6. Cohen, O., et al. MR Fingerprinting Deep RecOnstruction NEtwork (DRONE). Magnetic Resonance in Medicine, 2018

Figures

Table 1: Acquisition parameters: The acquisition parameters for all three patients along with the scan time. The first patient was scanned with the original TMRF sequence which produces three contrasts (T1w, T1 FLAIR and T2w) and two maps (T1 and T2). The remaining two patients were scanned with a modified TMRF sequence; FLAIR - fluid attenuated inversion recovery.

Figure 1: Schematic representation: The routine clinical brain tumor protocol consists of pre-contrast (light green) and post-contrast (dark green) sequences. TMRF provides both qualitative (light orange) and quantitative (dark orange) images. In the current version, TMRF was tailored to include T2 FLAIR contrast (brown box) by tweaking TR and FA. The quantitative maps provided by TMRF will help in distinguishing the brain tumor from the healthy tissues; DWI - diffusion weighted imaging, FLAIR - fluid attenuated inversion recovery, SWAN - T2 star-weighted angiography.

Figure 2: Simulation and in vitro scans: (a,b) TR and FA train for modified TMRF sequence for 750 time points. TR and FA are tailored between 501 and 750 time points to include T2 FLAIR contrast. (c) EPG simulation for the GM, WM, CSF and fat tissue.

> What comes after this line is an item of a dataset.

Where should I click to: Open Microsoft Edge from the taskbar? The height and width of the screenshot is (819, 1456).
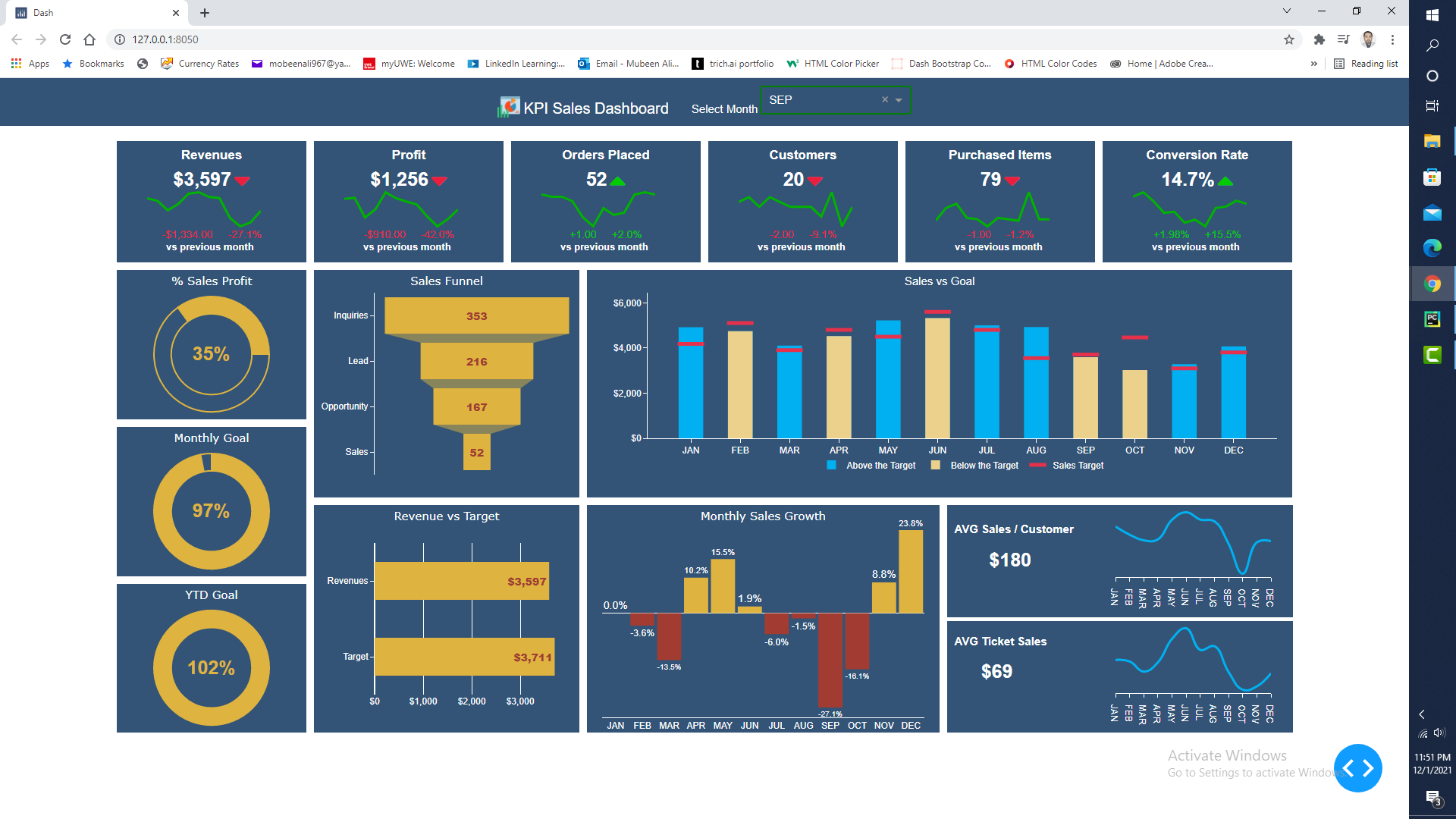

The 4 colored arrows indicate the selected time points for 4 different contrasts. (d) T2 FLAIR images obtained from gold standard (top row) and TMRF (bottom row) for the phantom. (e) Quantitative T1 and T2 maps of NIST phantom obtained from TMRF for 750 time points; FLAIR - fluid attenuated inversion recovery, EPG - extended phase graph.

Figure 3: Qualitative and quantitative images: (a-e) Qualitative and quantitative maps of pediatric patient with brain tumor (diffuse glioma) obtained using original TMRF sequence. The green ROI on all 5 images show the tumor region. The black ROI on the T1 map represents the healthy tissue which was used for calculating mean and standard deviation of T1 and T2. (f-i) Qualitative images of healthy brain obtained using modified TMRF sequence. TR and FA were tailored to include T2 FLAIR contrast for the adult brain; FLAIR - fluid attenuated inversion recovery, ROI - region of interest.

Figure 4: T1 and T2 values: The plot of mean and standard deviation of (a) T1 and (b) T2 values of tumor and healthy tissue by manually drawing the ROI (figure 3(d)) on all three patient data. The T1 and T2 values of the tumor were higher than that of representative healthy tissue; ROI - region of the interest.